* DATA LISTING:
────────────────────
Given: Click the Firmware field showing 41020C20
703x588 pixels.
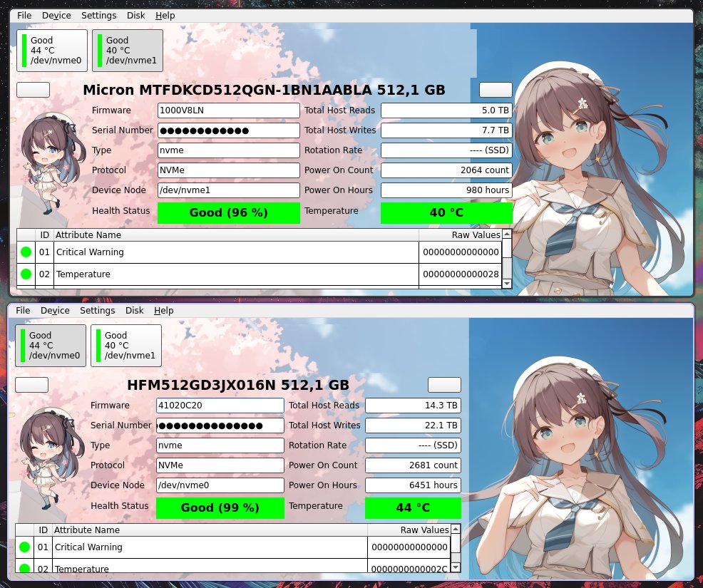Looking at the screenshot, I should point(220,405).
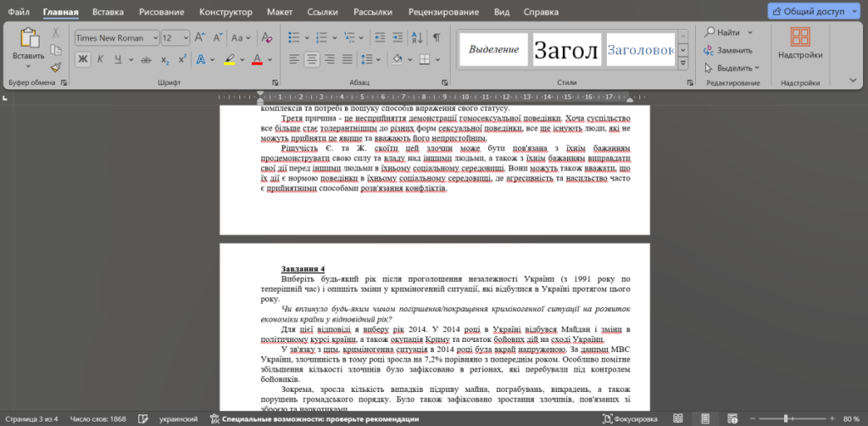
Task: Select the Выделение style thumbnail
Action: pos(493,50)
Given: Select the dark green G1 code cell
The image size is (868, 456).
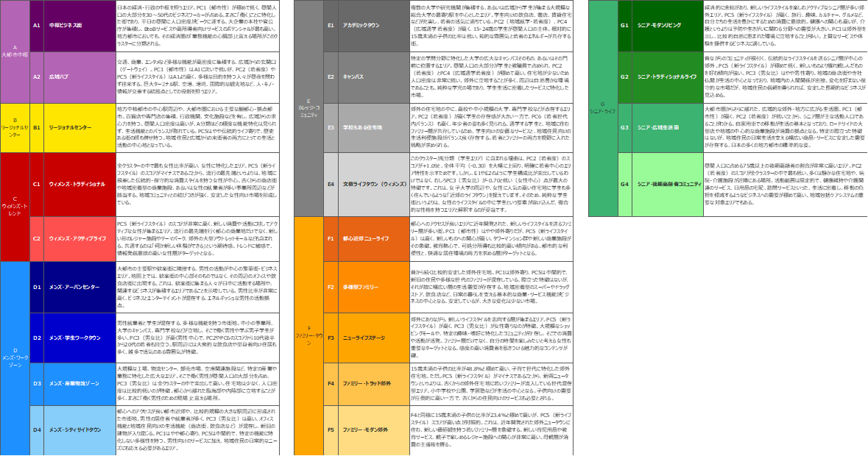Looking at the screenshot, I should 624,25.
────────────────────
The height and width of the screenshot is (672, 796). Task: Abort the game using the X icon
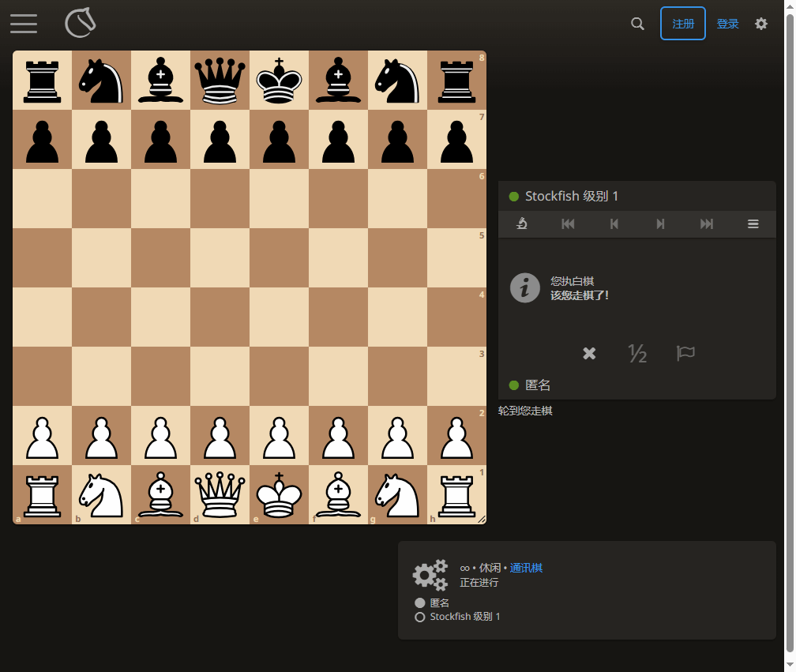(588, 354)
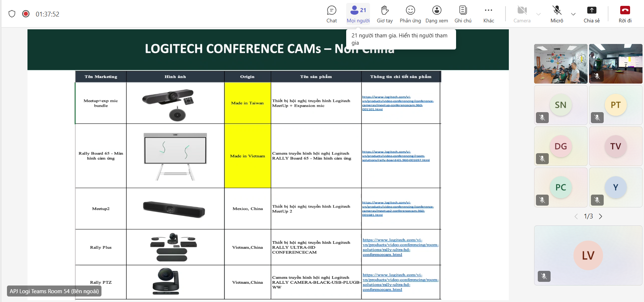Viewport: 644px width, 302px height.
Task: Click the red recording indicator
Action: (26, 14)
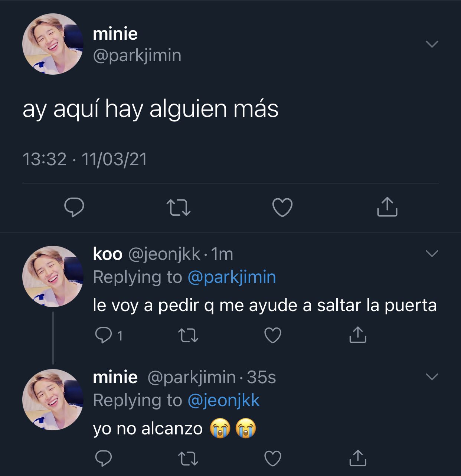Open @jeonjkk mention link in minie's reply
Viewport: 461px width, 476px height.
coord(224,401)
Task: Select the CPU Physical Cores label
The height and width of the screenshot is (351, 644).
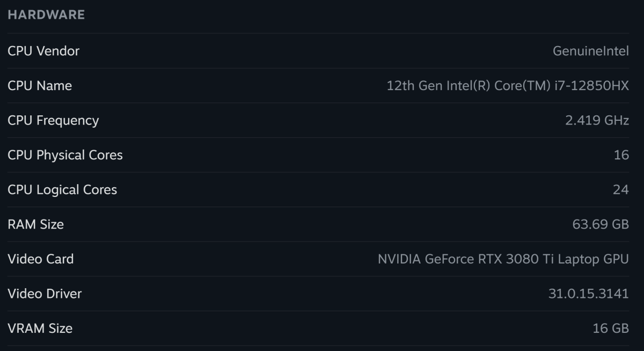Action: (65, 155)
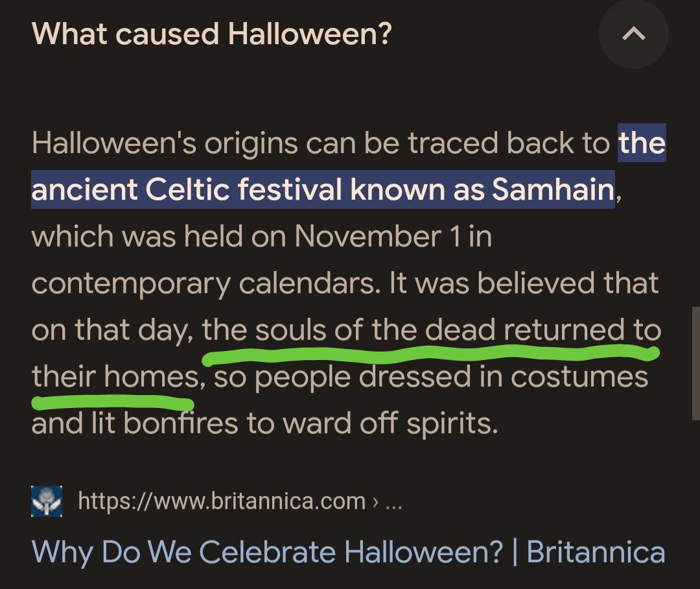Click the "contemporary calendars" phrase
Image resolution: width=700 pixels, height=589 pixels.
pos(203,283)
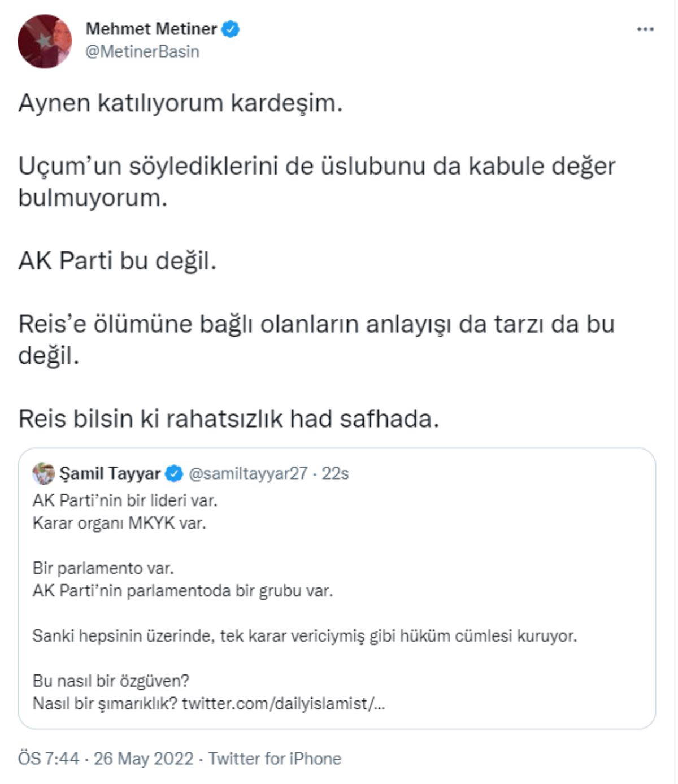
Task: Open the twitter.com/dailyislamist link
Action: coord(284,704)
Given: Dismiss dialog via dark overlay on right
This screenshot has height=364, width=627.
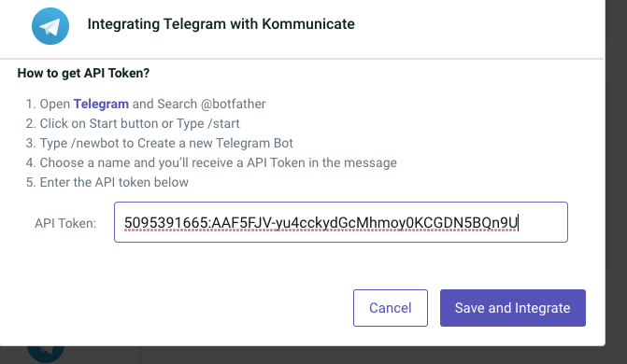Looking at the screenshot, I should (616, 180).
────────────────────
What lines above contain "Given"? Copy them out.

* RESULT:
Given: Click the Firmware field showing 41020C20
Given: Select the dark green G1 code cell
Given: Dismiss dialog via dark overlay on right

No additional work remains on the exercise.